### About this task:
Pictures excluded, set down exactly the lines from the one containing "This screenshot has height=392, width=506." through the final line of the material, and only those.

### Dataset:
- - - - -
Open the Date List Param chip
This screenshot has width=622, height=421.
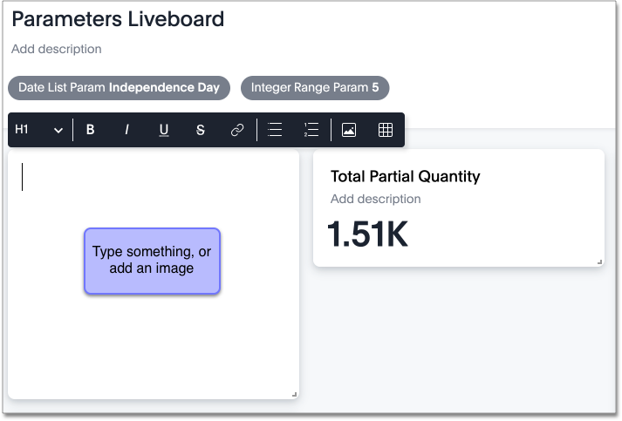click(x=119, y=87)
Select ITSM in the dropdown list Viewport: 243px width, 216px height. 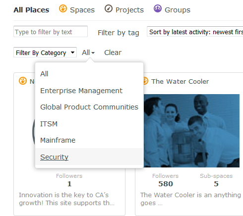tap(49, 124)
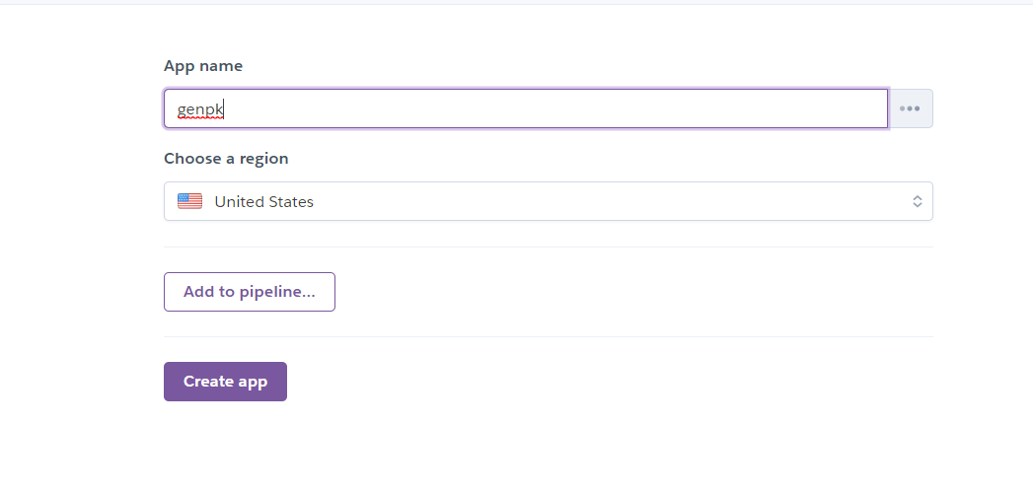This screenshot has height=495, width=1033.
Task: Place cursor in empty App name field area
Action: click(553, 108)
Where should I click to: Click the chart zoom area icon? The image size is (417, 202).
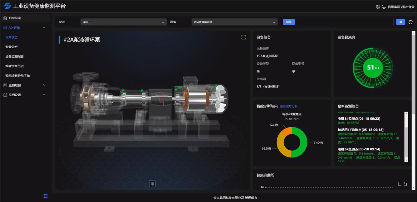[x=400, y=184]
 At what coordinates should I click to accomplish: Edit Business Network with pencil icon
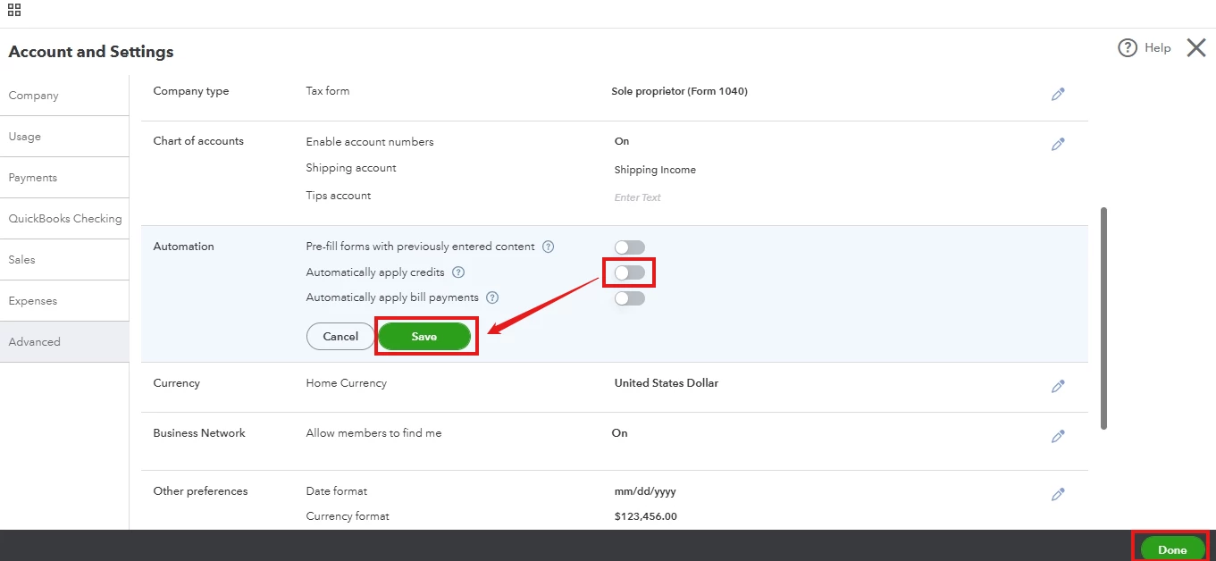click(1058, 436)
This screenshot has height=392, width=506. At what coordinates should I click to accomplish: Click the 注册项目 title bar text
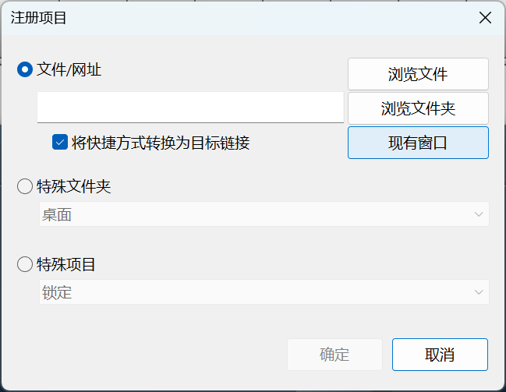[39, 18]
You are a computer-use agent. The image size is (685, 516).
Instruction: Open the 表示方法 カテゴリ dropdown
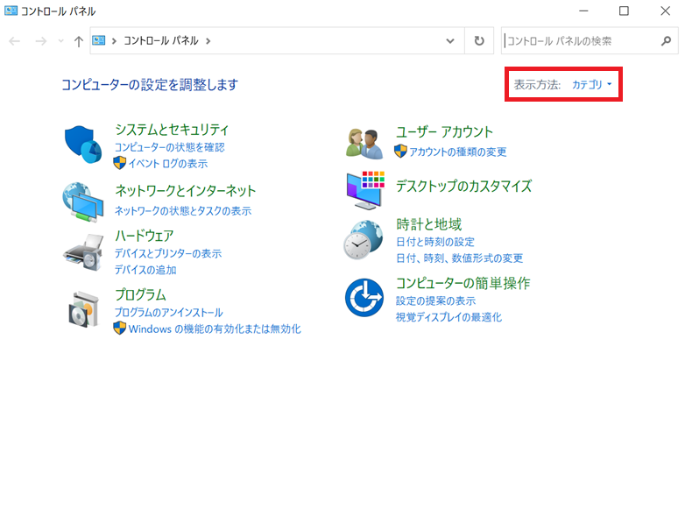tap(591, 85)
- - - - -
### Output of the task:
This screenshot has height=392, width=506. At what coordinates should I click to accomplish: Click the 注册项目 title bar text
[39, 18]
You are a computer-use agent. The image size is (685, 516).
Instruction: Open the 表示方法 カテゴリ dropdown
tap(591, 85)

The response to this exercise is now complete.